But there is a view that inflation is close to peaking.
Paul Hollingsworth, UK Economist at Capital Economics said: "We don’t think that the rise in CPI inflation has much further to run. Indeed, we expect it to peak at just above 3 per cent in October, before dropping back next year as the impact of the pound’s fall starts to fade."
In this respect, Samuel Tombs, Chief UK Economist at Pantheon Macroeconomics agreed, saying that "domestically-generated inflation remained weak in August. Inflation in the services sector only edged up to 2.7 per cent, from 2.6 per cent in July, remaining well below its 3.5 per cent average of the previous two decades. What’s more, this rise merely reflected a jump in the contribution from accommodation services, due to an unusually large fall in hotel prices a year ago."
But Mihir Kapadia – CEO and Founder of Sun Global Investments, partly blamed Brexit negotiations, saying: "The weak pound at least against the Euro, weighed down by its own problems from the hazy Brexit negotiations, is causing inflationary pressures by driving up the costs of imports. In the near term, the pound is expected to add further pressure, as the Euro is threatening to reach parity with the sterling, as investors await the ECB’s decision on stimulus in October. "
As for interest rates, and what the MPC, the Bank of England's rate setting committee will do, Paresh Davdra, CEO and Co-Founder of RationalFX suggested that "the next few days will be key for the currency as investors anticipate the possibility another split within the BoE which could strengthen the case for a rate rise. However it still remains to be seen if the dovish majority at the BoE can be persuaded that the latest rise in inflation necessitates a more hawkish policy.”

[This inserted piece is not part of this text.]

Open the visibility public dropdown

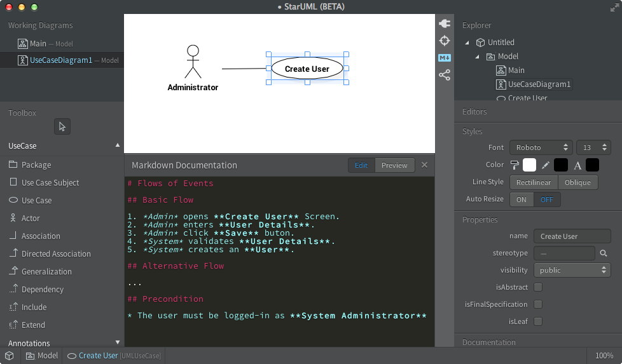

While Paul Hollingsworth added: "With mixed signals on the strength of the economy, and the majority of the MPC appearing to be comfortable with a temporary, exchange-rate driven pick-up in headline inflation, we don’t think that the MPC will be panicked into raising rates imminently. But the first hike is still likely to come before markets expect."
Mr Tombs seems to disagree saying: "We still think, however, that the chances of a rate rise this year are remote; domestically-generated inflation is subdued, inflation expectations have remained well-anchored and GDP growth is too weak to warrant higher rates."